Desperate times call for desperate measures.
President Trump’s former campaign manager, Paul Manafort, has been indicted. Michael Flynn, Trump’s former national security adviser and one of his closest confidants, has flipped and is cooperating with special prosecutor Robert Mueller. Trump himself sent out a tweet over the weekend that, according to legal experts, makes the case against him for obstruction of justice.
This morning, in a seemingly coordinated effort, Trump embraced the idea that he did not obstruct justice because the “President cannot obstruct justice.”
The argument is an attempt to justify Trump’s actions in February, when he pressured former FBI Director James Comey to drop the investigation of Flynn and then fired Comey when he refused to comply.
First, Trump’s personal lawyer John Dowd made the argument to Axios’ Mike Allen.
John Dowd, President Trump’s outside lawyer, outlined to me a new and highly controversial defense/theory in the Russia probe: A president cannot be guilty of obstruction of justice.
The “President cannot obstruct justice because he is the chief law enforcement officer under [the Constitution’s Article II] and has every right to express his view of any case,” Dowd claims.
Trump himself participated in the effort on Twitter, directing people to a segment of Fox & Friends with Alan Dershowitz, who has emerged as a key defender of Trump.
A must watch: Legal Scholar Alan Dershowitz was just on @foxandfriends talking of what is going on with respect to the greatest Witch Hunt in U.S. political history. Enjoy!
— Donald J. Trump (@realDonaldTrump) December 4, 2017
In the segment, Dershowitz makes the exact same claim: The president cannot be guilty of obstruction of justice.
— Fox News (@FoxNews) December 4, 2017
Dershowitz adds a patina of legal respectability to the argument. He argues that Congress cannot charge a president “with obstruction of justice for exercising his constitutional power.” Dershowitz argues that the Constitution gives Trump the power to fire Comey for any reason and also to tell him “who to investigate and not to investigate.” This is not a view that is broadly shared among legal scholars, who believe there are Constitutional limitations on the president’s power.
This is a pretty substantial confession to essential knowledge elements of an obstruction of justice charge. https://t.co/UpQfilPVfJ
— Susan Hennessey (@Susan_Hennessey) December 2, 2017
Dowd is serving baloney 4breakfast. Courts REGULARLY regularly consider otherwise lawful conduct BY GOVERNMENT OFFICIALS to be obstruction if undertaken with corrupt intent–MANY examples (see e.g. page 76-77): https://t.co/v0lDIfNJMd https://t.co/H9RwpJzRO4
— Norm Eisen (@NormEisen) December 4, 2017
But then things get even weirder. Dershowitz said that, in order to be guilty of obstruction, Trump would need to commit “clearly illegal acts,” like paying hush money. Dershowitz argues that if Congress were to charge Trump with obstruction under the current set of facts it would create a “Constitutional crisis.” He repeats this claim twice. It’s unclear why a crisis would be created unless Trump refused to leave office after Congress impeached and voted to remove Trump.

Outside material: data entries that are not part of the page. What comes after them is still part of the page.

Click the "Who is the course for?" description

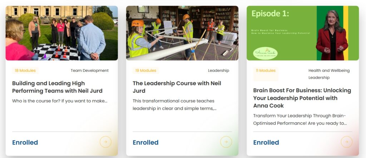(x=60, y=101)

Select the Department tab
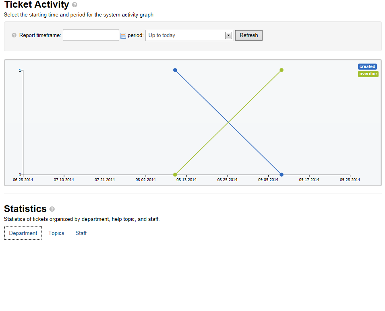tap(23, 233)
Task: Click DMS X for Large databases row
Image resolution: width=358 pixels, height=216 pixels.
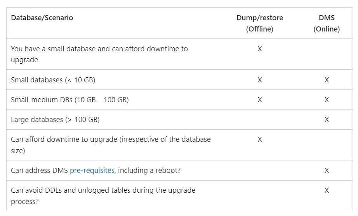Action: (327, 120)
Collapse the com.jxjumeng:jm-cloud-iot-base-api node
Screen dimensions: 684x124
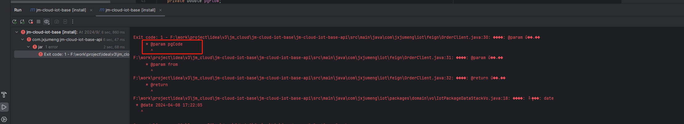coord(22,39)
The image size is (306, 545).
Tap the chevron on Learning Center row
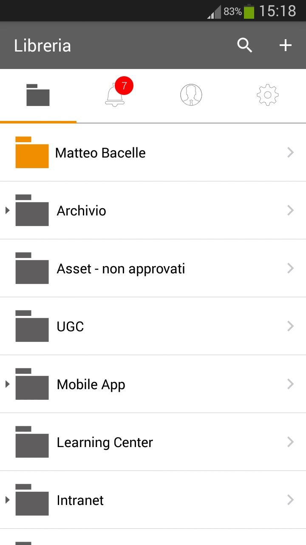point(291,442)
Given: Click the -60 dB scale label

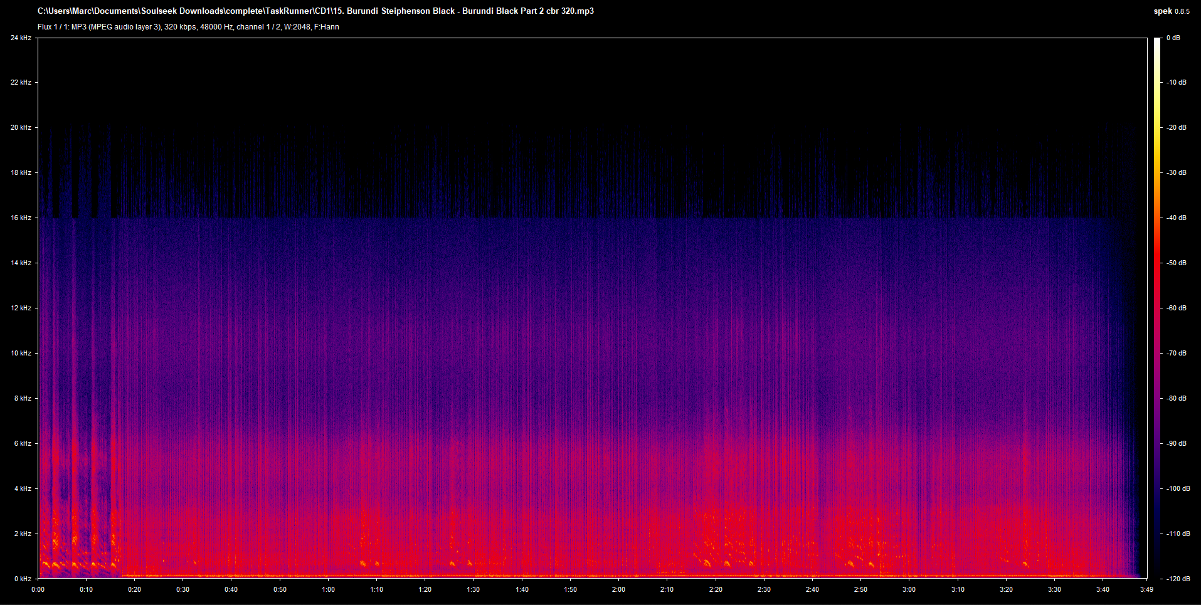Looking at the screenshot, I should click(1177, 308).
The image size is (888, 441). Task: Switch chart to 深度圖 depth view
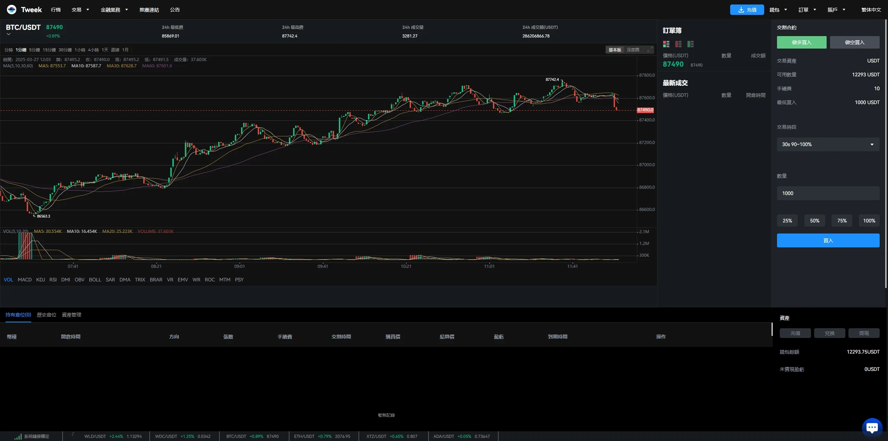tap(633, 50)
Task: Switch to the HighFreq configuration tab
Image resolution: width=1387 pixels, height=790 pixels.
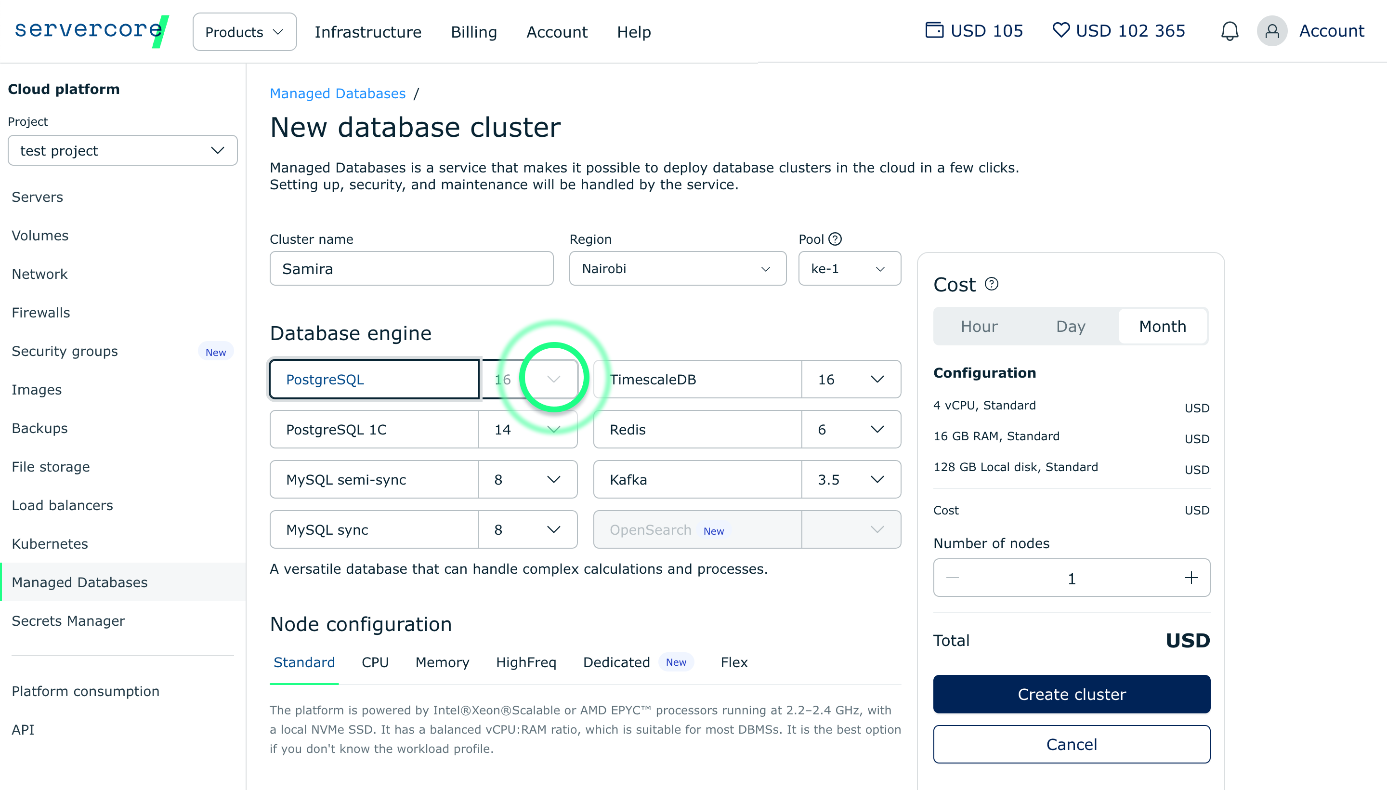Action: (x=526, y=662)
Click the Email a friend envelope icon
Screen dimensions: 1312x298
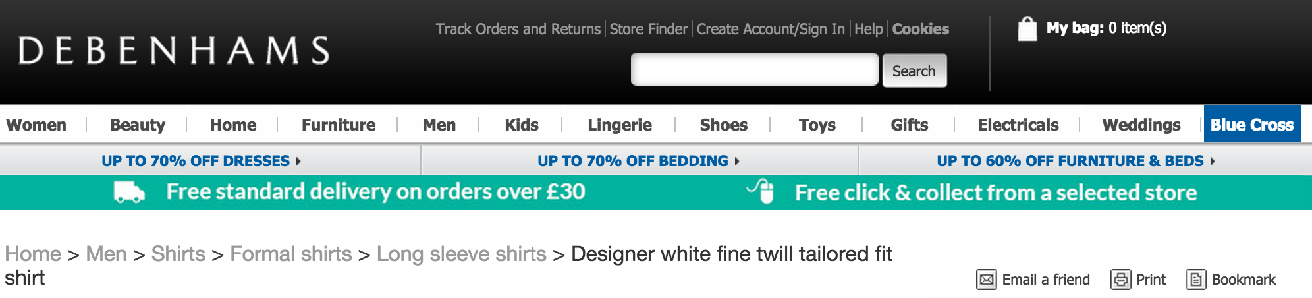tap(986, 280)
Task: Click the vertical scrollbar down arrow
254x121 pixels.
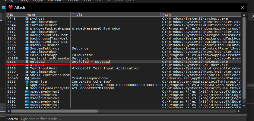Action: coord(244,106)
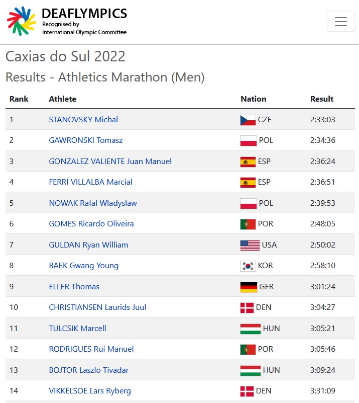This screenshot has width=359, height=403.
Task: Open STANOVSKY Michal athlete profile
Action: (83, 120)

Ultimately though, it is up to Congress — not Trump or Alan Dershowitz — to decide what constitutes a “high crime” under the Constitution to justify impeachment and removal. It is ultimately a political question. There is precedent that obstruction of justice meets this bar.

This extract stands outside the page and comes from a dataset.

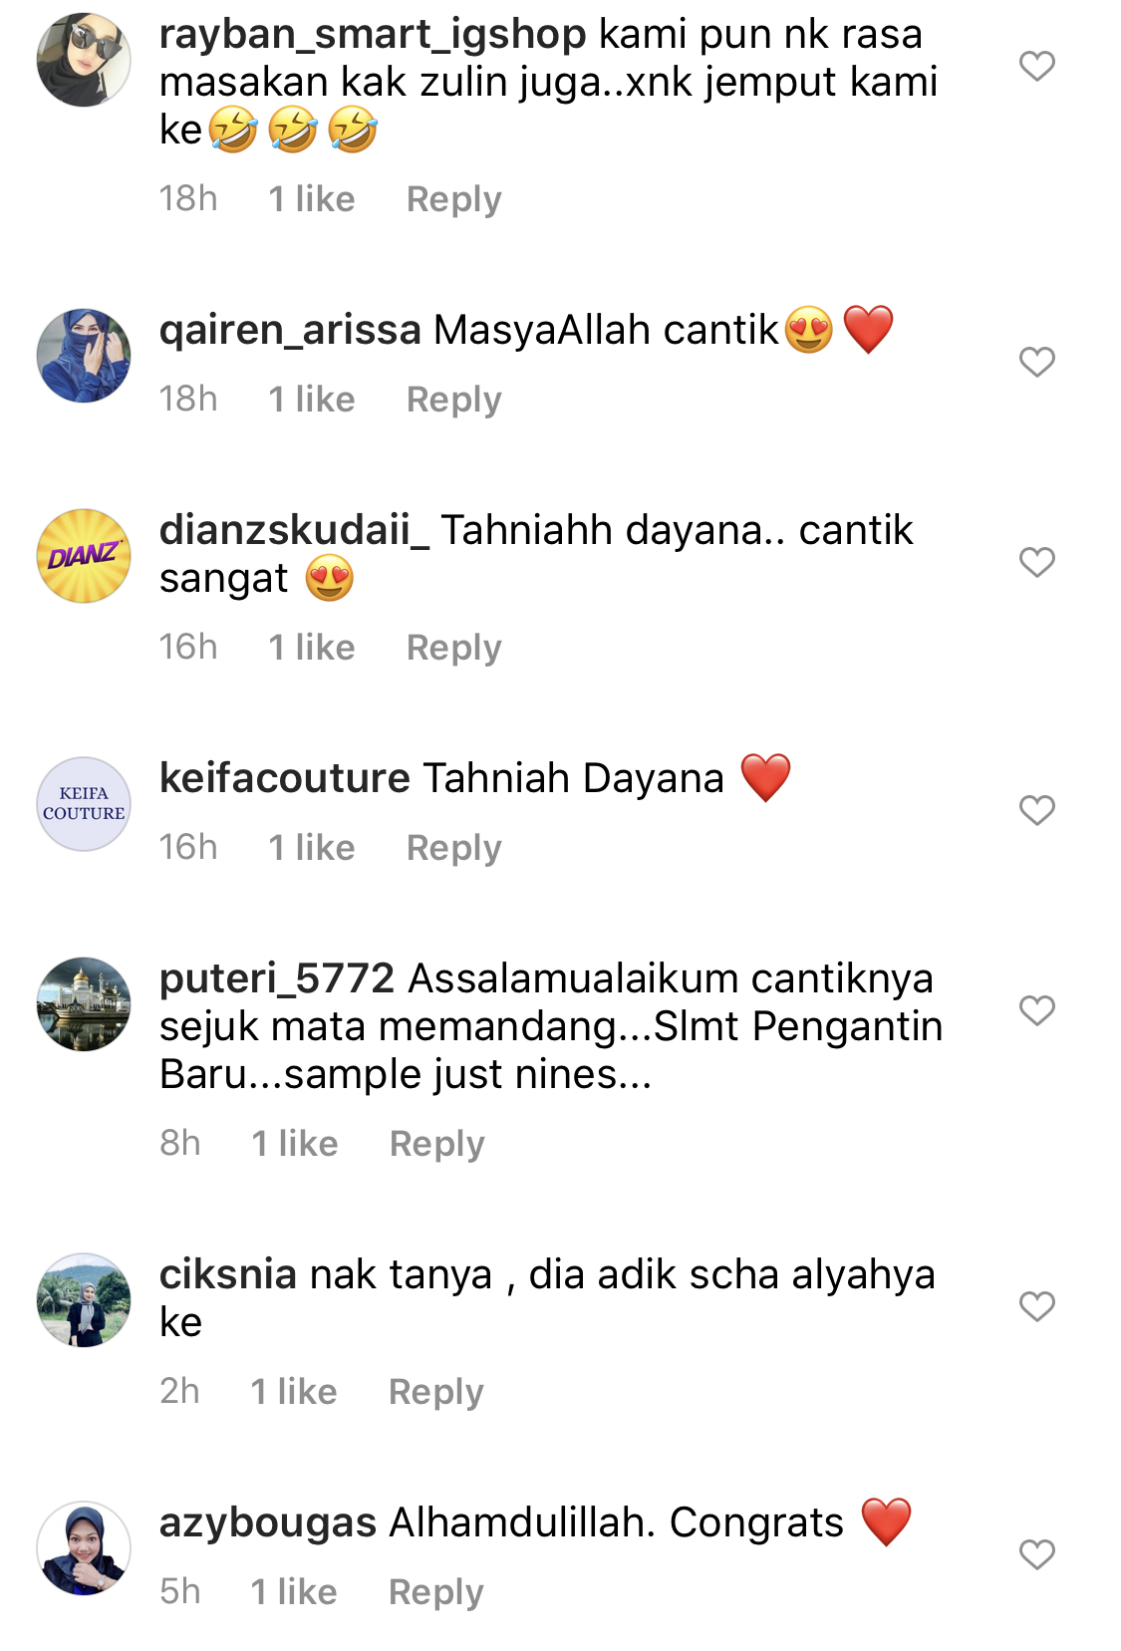The image size is (1121, 1651).
Task: Open DIANZ yellow profile avatar
Action: [84, 556]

The articles of impeachment against Richard Nixon, which prompted his resignation, state that Nixon was “in violation of his constitutional duty to take care that the laws be faithfully executed, has prevented, obstructed, and impeded the administration of justice.” The evidence against Nixon included: “Interfering or endeavoring to interfere with the conduct of investigations by the Department of Justice of the United States, the Federal Bureau of Investigation, the office of Watergate Special Prosecution Force, and Congressional Committees.” If Dershowitz’s view were correct, Nixon would not be able to “interfere” with the conduct of a Department of Justice investigation because he could unilaterally determine who to investigate or not investigate.
Beyond the legal arguments, Trump is taking an entirely new posture. Before, he argued that the entire investigation was a hoax. Now he is arguing that even if what he did were to meet the legal definition of obstruction of justice by any other person, it does not count because he’s the president. Or, as Nixon put it, “Well, when the president does it, that means it is not illegal.”